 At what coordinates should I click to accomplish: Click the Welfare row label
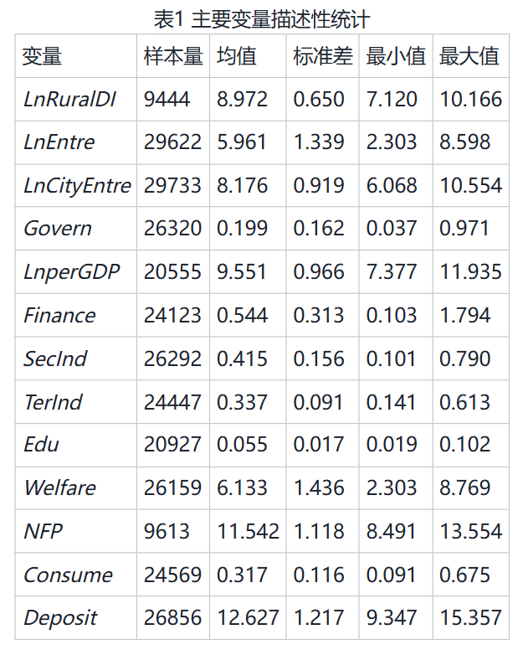pos(59,488)
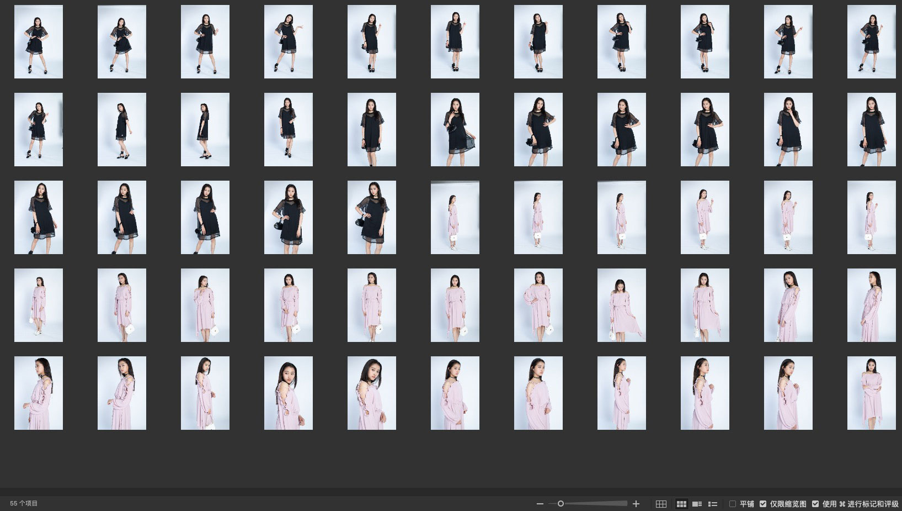Select the first thumbnail in the fourth row

pos(39,305)
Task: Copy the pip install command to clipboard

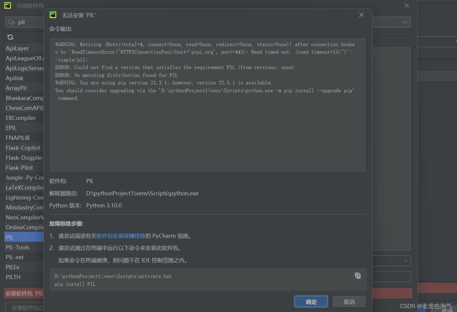Action: click(358, 276)
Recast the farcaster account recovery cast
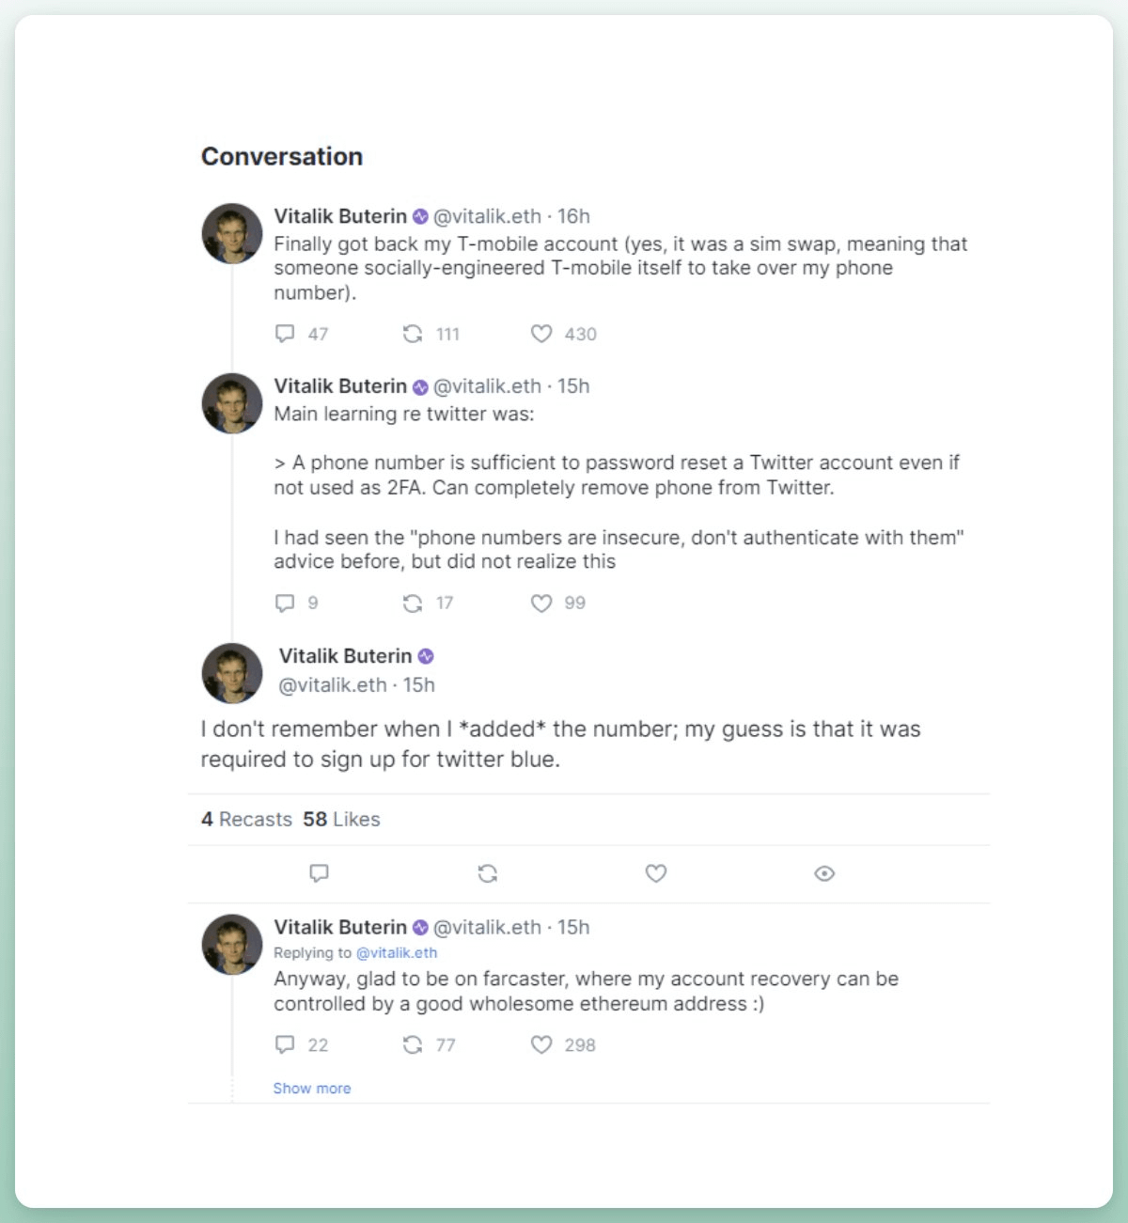 tap(413, 1044)
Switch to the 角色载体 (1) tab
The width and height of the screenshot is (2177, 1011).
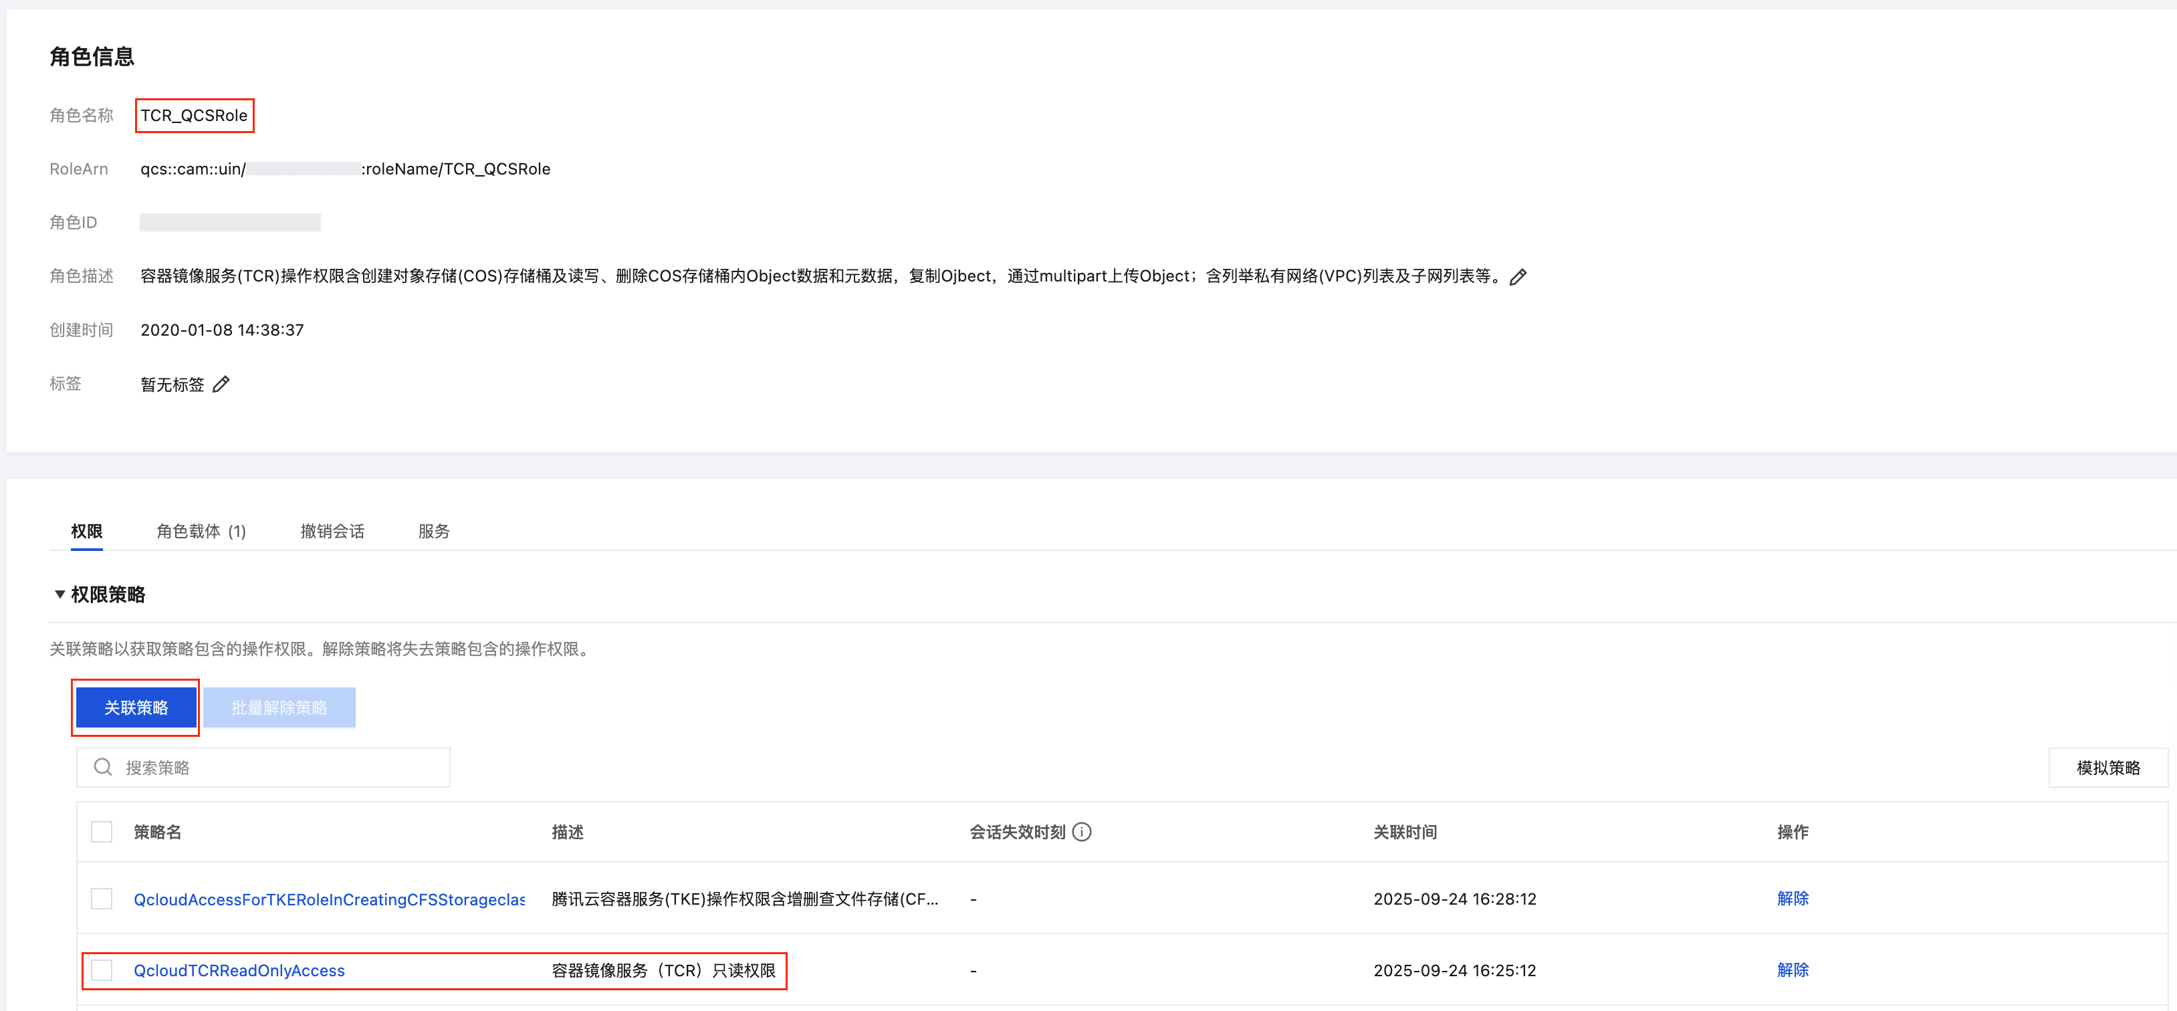201,531
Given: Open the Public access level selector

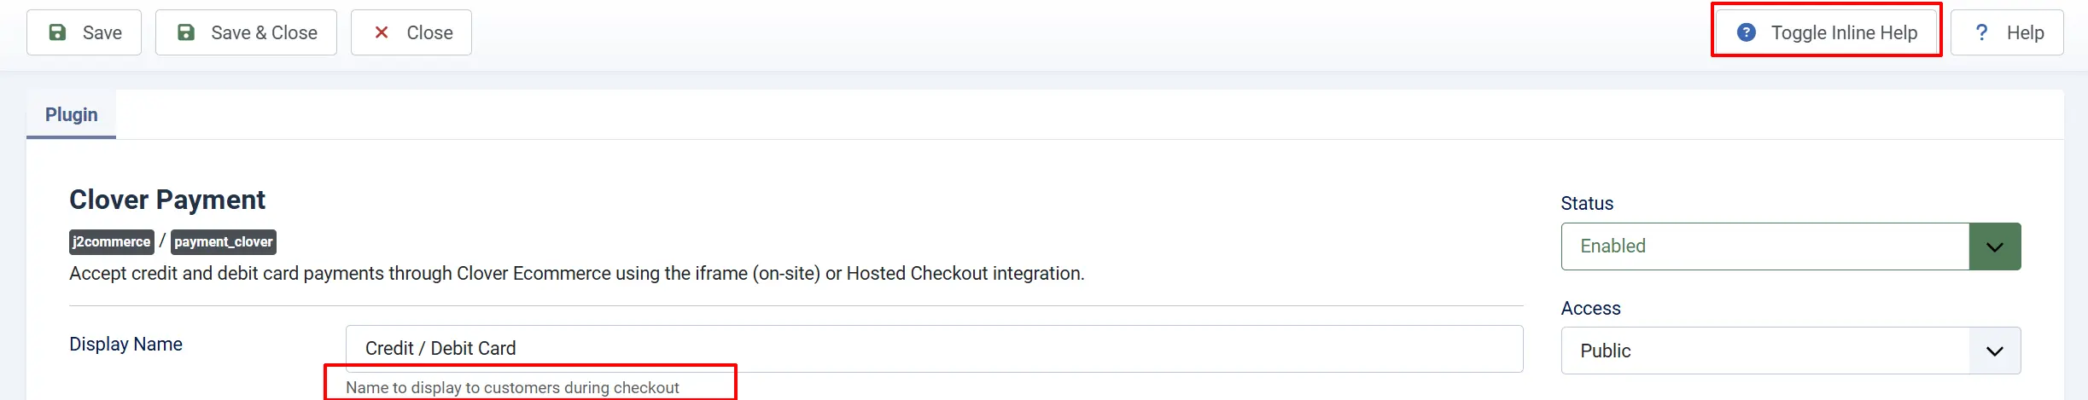Looking at the screenshot, I should point(1765,351).
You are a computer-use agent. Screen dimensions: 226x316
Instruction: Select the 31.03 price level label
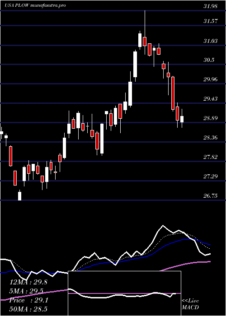211,41
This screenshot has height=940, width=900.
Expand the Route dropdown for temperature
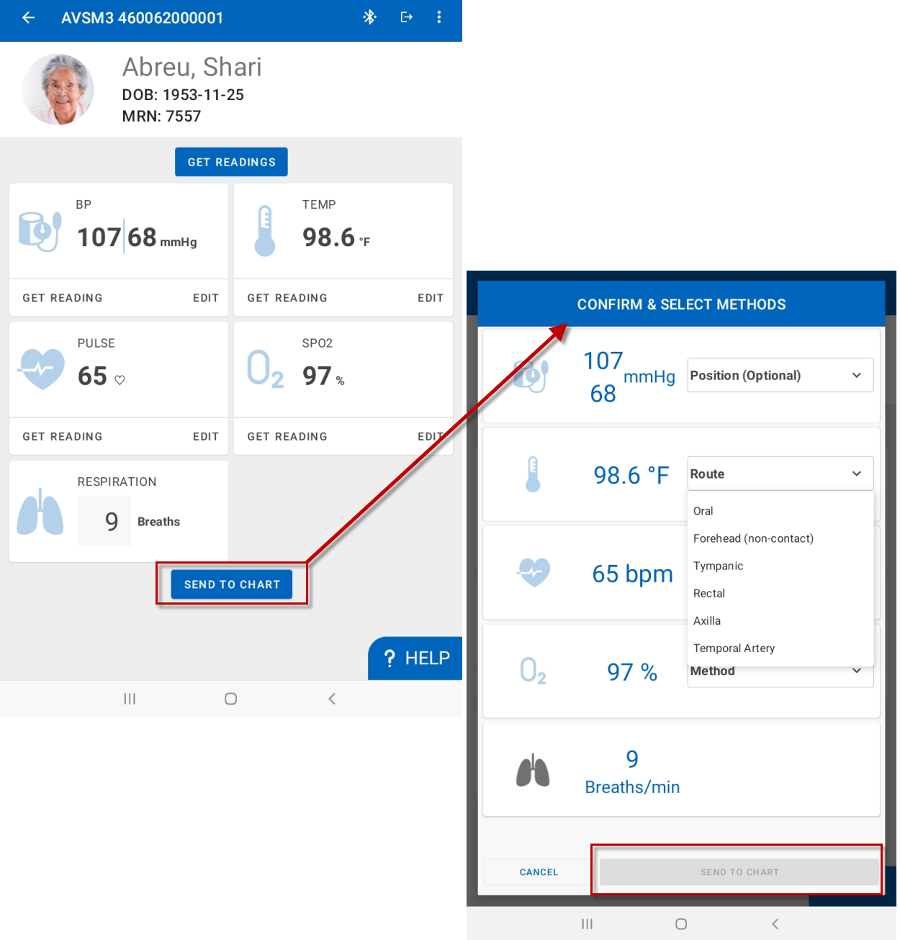click(780, 474)
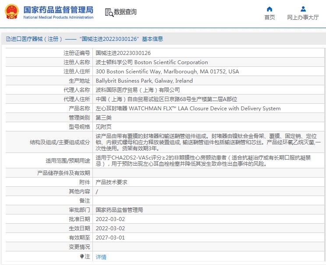Image resolution: width=326 pixels, height=265 pixels.
Task: Click the 有效期至 value 2027-03-01
Action: [110, 238]
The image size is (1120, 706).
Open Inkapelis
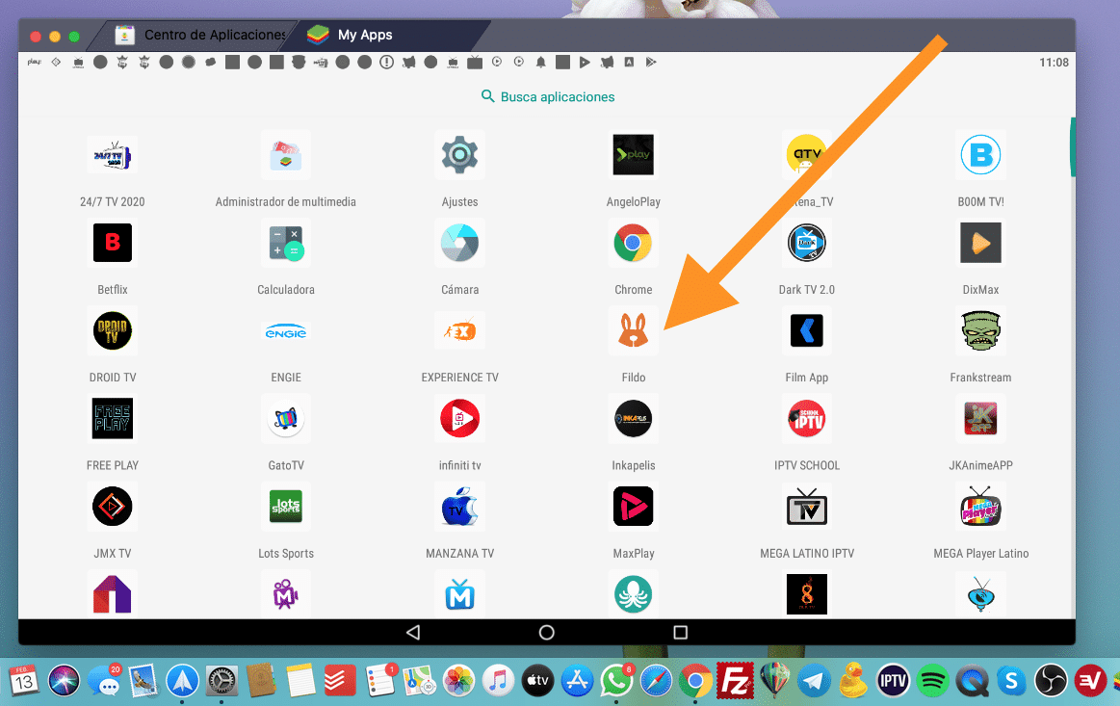(633, 418)
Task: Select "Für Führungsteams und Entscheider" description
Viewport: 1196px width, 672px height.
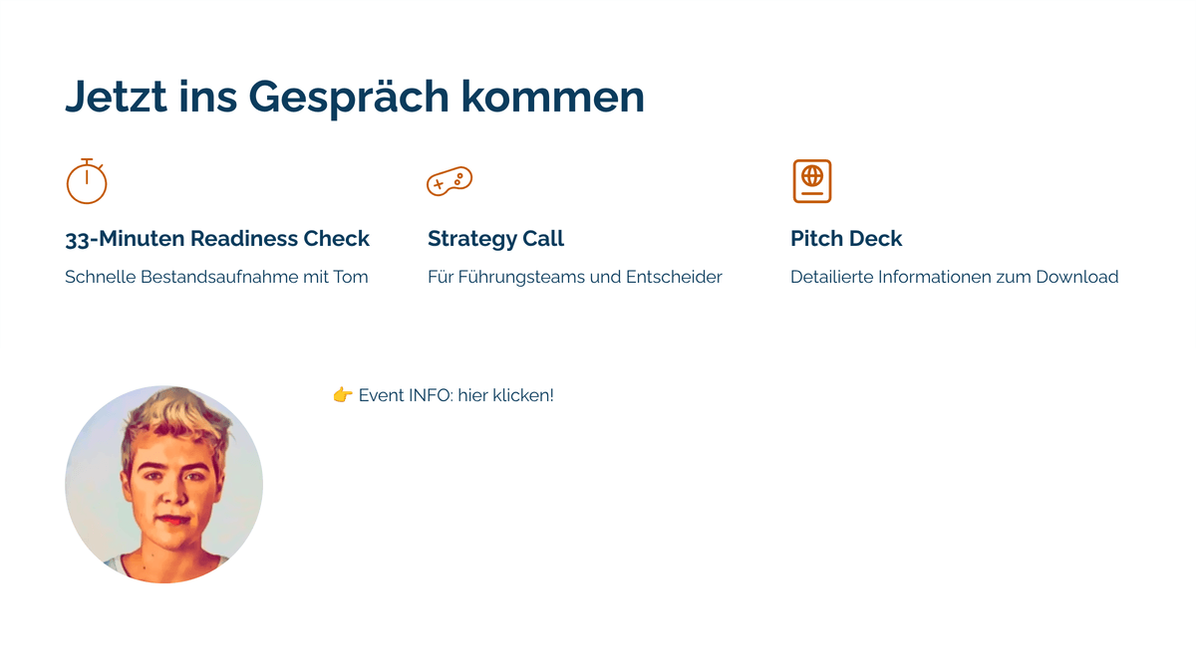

TASK INSTRUCTIONS:
Reproduce the entries above word for word, without the pictures.

WORKED SOLUTION:
 At what coordinates should I click to accomplish: Click the Welfare row label
pos(59,488)
Select the first thumbnail in the fourth row

pos(39,305)
Task: Copy the pip install command to clipboard

Action: click(358, 276)
Recast the farcaster account recovery cast
 tap(413, 1044)
Switch to the 角色载体 (1) tab
The width and height of the screenshot is (2177, 1011).
201,531
Given: Open the Public access level selector

Looking at the screenshot, I should point(1765,351).
You are a computer-use agent. Screen dimensions: 226x316
Instruction: Select the 31.03 price level label
211,41
This screenshot has height=940, width=900.
Expand the Route dropdown for temperature
click(780, 474)
Image resolution: width=326 pixels, height=265 pixels.
Task: Click the 有效期至 value 2027-03-01
Action: [110, 238]
The image size is (1120, 706).
Open Inkapelis
(633, 418)
Task: Select "Für Führungsteams und Entscheider" description
Viewport: 1196px width, 672px height.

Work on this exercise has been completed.